Colorado Politics

Jeffco prosecutor crossed line, appeals court finds in reversing sex abuse conviction

A Jefferson County prosecutor, speaking to the jury, improperly and repeatedly used a defendant’s silence in a police-recorded phone call against him, the Court of Appeals decided last week in ordering a new trial.

Although the Fifth Amendment prohibits prosecutors from drawing conclusions about a defendant’s guilt if he exercises his right to remain silent, a panel for the state’s second-highest court noted that the Colorado Supreme Court has not decided to date that the constitutional right applies before an arrest. As a result, the three-judge panel declined to label the commentary about the phone call a constitutional violation, and instead simply found it violated the rules of evidence.

A jury convicted Angel Antonio Romero in 2017 on four counts of sexual assault on a child by a person in a position of trust. A girl who had been living with Romero and his wife told her youth pastor, her boyfriend and her school counselor that Romero had sexually abused her for years. Eventually, social services removed her from the home.

When police became involved, a Westminster detective set up a phone call between Romero and his accuser to discuss the allegations. Known as a pretext call, law enforcement sometimes uses the technique to solicit incriminating statements from a suspected perpetrator.

On the call, Romero declined to talk about specific allegations. He mentioned he did not feel comfortable, did not want to “implicate” himself and could not “legally talk to” her.

“He says, ‘I don’t know who you’re with right now. I don’t know if this call is being recorded. I don’t know who you’re sitting with. And you could be with the police right now,'” Julia Chamberlin, Romero’s public defender, told the Court of Appeals. “In fact, all three of those came true.”

Over Romero’s objection, District Court Judge Tamara S. Russell allowed the call into evidence at trial. The prosecutor repeatedly referenced to the jury Romero’s refusal to answer to the allegations on the call.

“In this case, pay attention to what the defendant said and to what the defendant didn’t say. He said I’m not implicating myself six times on that phone call with [the victim] when she asked for an apology. He said, I’m not implicating myself. He didn’t say, ‘For what … what are you talking about, an apology for what?'” the unnamed prosecutor told jurors.

She also claimed that if Romero had actually responded on the call, he “would be admitting to over six years of repeated sexual abuse.”

Finally, she reiterated a question the girl asked on the call about why Romero had allegedly taken advantage of her, as well as Romero’s response of “I’m not answering questions of that nature.”

“The common sense response is, ‘I didn’t,’ if he didn’t. But he did,” the prosecutor said.

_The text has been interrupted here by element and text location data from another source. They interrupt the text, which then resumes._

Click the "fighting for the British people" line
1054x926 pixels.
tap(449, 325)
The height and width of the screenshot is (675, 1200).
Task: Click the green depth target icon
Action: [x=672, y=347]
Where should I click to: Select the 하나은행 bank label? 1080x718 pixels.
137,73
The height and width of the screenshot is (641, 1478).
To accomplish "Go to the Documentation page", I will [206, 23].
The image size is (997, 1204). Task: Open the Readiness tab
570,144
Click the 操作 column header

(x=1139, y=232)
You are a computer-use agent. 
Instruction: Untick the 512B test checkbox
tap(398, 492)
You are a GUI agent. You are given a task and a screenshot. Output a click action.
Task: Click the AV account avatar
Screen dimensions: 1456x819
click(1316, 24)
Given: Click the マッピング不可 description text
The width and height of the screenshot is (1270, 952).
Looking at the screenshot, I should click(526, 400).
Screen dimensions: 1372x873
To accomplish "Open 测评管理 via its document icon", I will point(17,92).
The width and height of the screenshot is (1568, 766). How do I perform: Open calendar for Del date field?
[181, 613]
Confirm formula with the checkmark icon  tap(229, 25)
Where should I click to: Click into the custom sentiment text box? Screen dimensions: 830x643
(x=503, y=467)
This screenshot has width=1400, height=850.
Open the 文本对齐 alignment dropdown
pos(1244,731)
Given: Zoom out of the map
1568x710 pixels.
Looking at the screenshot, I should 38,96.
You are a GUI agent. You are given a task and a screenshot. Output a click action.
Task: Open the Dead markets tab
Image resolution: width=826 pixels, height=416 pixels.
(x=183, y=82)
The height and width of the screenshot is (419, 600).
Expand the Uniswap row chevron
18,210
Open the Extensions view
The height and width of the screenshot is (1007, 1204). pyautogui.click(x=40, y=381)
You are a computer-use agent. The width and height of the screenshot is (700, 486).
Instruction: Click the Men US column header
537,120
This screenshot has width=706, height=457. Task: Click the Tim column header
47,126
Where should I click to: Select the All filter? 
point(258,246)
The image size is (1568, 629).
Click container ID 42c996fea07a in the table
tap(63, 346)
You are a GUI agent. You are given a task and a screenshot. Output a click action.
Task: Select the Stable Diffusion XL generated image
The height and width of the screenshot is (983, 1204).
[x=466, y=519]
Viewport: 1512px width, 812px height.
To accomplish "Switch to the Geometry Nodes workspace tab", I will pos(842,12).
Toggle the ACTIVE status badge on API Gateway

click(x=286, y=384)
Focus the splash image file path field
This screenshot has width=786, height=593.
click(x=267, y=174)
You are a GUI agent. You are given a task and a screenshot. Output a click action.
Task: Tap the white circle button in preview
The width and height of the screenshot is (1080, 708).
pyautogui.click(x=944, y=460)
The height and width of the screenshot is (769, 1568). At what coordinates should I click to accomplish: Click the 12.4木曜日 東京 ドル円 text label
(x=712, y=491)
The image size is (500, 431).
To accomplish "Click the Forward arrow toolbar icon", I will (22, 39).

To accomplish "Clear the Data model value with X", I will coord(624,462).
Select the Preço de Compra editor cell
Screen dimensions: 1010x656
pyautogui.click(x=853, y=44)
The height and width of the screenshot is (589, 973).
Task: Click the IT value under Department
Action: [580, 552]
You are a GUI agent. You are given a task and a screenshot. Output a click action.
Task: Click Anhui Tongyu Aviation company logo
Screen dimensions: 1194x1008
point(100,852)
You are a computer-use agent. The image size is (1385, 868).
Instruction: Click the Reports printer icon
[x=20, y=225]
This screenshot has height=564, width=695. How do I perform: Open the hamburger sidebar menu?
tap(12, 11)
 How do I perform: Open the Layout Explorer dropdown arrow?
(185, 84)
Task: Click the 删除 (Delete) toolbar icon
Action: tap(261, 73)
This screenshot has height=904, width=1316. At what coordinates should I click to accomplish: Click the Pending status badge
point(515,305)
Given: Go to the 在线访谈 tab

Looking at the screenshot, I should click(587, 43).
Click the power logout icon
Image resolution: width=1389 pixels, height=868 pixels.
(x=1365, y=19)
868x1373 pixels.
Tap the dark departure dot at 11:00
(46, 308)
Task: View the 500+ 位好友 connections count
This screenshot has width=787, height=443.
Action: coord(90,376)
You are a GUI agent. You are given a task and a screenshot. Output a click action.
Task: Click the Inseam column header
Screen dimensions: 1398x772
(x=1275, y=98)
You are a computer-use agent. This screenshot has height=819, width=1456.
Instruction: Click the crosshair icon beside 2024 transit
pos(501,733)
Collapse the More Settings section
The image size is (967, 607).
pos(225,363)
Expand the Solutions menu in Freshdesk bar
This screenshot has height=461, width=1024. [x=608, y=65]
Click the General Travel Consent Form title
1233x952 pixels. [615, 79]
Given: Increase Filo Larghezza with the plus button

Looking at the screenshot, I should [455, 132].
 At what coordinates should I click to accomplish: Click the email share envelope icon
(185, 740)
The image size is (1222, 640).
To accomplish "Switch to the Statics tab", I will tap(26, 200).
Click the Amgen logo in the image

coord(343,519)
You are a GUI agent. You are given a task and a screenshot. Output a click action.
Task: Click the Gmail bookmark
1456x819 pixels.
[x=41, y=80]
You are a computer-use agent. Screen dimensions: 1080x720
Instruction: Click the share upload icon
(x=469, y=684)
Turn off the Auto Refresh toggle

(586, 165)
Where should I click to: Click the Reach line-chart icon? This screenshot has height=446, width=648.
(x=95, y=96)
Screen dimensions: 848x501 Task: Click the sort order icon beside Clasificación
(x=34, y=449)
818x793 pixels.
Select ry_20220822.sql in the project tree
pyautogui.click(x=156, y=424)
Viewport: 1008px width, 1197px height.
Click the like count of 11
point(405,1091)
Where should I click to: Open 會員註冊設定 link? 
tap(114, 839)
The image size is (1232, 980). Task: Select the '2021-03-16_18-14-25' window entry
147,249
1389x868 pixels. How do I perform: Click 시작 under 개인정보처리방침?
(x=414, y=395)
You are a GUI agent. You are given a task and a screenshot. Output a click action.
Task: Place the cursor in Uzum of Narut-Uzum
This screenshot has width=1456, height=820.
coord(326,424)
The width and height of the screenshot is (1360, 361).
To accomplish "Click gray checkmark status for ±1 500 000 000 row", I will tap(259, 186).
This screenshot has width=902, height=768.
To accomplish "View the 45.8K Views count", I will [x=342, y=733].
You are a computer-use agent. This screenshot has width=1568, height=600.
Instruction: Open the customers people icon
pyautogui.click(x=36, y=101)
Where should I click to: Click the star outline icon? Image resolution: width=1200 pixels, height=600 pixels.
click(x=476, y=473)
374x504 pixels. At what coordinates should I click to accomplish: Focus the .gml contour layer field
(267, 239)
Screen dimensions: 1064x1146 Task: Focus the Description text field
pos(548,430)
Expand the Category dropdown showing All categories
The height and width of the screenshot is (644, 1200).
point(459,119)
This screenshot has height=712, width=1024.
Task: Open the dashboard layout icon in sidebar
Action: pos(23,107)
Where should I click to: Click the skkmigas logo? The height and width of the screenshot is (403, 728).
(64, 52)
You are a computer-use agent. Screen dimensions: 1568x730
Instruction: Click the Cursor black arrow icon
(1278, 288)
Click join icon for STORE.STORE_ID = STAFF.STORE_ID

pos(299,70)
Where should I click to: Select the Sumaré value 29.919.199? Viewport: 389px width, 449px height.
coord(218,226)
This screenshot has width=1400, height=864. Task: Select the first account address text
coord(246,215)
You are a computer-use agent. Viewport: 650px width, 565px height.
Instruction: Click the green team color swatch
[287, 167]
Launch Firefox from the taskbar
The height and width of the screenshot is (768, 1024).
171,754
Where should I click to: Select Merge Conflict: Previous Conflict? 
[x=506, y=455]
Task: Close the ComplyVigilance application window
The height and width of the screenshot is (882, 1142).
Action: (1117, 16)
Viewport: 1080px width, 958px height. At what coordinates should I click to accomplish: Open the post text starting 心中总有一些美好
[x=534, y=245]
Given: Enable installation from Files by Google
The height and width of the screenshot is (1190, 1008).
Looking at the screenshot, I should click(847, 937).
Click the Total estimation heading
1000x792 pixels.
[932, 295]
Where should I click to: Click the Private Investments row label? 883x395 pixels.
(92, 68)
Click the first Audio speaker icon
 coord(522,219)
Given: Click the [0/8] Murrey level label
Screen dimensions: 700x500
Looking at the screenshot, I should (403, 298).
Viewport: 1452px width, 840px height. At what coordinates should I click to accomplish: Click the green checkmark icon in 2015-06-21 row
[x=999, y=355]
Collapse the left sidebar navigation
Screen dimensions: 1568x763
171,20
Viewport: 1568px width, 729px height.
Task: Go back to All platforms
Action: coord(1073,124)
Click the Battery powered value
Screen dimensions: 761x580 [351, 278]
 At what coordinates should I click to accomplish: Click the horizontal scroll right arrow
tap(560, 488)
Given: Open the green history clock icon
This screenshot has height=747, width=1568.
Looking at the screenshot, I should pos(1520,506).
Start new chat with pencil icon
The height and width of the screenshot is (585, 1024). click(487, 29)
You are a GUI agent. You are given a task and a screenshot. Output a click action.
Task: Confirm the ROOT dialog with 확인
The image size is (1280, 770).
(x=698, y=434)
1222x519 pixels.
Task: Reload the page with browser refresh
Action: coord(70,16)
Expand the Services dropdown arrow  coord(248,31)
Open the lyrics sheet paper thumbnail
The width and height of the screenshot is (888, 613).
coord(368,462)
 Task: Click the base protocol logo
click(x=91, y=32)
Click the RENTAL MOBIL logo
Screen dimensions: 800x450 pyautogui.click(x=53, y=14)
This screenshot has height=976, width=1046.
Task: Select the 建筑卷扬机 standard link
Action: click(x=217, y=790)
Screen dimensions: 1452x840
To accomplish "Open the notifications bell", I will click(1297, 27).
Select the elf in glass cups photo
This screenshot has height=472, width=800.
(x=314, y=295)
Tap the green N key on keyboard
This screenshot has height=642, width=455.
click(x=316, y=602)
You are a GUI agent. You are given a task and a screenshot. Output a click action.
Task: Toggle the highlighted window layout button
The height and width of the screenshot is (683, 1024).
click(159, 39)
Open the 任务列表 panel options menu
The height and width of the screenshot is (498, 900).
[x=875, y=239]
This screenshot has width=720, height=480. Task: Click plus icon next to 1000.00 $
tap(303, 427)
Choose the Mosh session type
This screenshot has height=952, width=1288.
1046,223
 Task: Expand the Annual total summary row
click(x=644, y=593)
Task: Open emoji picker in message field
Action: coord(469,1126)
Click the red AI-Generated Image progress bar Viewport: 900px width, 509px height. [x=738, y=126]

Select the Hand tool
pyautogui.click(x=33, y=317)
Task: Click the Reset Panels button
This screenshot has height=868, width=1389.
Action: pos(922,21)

Chamberlin told the appellate panel there were a number of reasons why Romero might want to remain silent other than his potential guilt. He wondered who else was listening. He had already hired an attorney. There was a related child welfare case happening around the same time.

“There could have been some rule against him speaking with her because of the civil case,” said Chamberlin.

Judge Sueanna P. Johnson, writing for the appellate panel, agreed the prosecutor was equating silence with guilt. The use of Romero’s non-responses at trial ran the risk of misleading or prejudicing the jury against him, she explained, when Romero may have had reasons for refusing to answer unrelated to guilt.

“While Romero’s theory was that [the victim] fabricated the allegations against him, it is pure speculation to claim that, if Romero were innocent of the charges, he would have apologized … or pushed back against her accusations by claiming the allegations were false instead of remaining silent,” Johnson wrote in the Dec. 9 opinion.

She added that the state Supreme Court had appeared to foreclose a finding that Romero had any Fifth Amendment privilege against self-incrimination prior to his arrest. In Coke v. People, which the Supreme Court issued weeks before Romero’s case was heard at the Court of Appeals, the justices held simply that “no custody means no privilege.”

Instead, the panel looked to a 2003 decision from the high court that found testimony about the defendant’s pre-arrest silence had violated the rules of evidence.

“The danger is that the jury is likely to assign much more weight to the defendant’s previous silence than is warranted,” the court said at the time, also acknowledging the non-guilt-related reasons a person might have for not responding to questions.

The panel reversed Romero’s convictions and ordered a new trial. The judges also barred Romero from introducing evidence to show the alleged victim concocted a false story to her boyfriend about being pregnant.

The government had argued such evidence ran afoul of the rape shield law that generally prohibits unrelated information about a sex assault victim’s sexual history from being introduced. Romero countered the purpose was instead to illustrate the victim was a liar.

Looking past the rape shield law, the panel instead decided that such evidence would require too much testimony unrelated to Romero’s case.

The case is People v. Romero.

The Ralph L. Carr Colorado Judicial Center in downtown Denver houses the Colorado Supreme Court and Court of Appeals.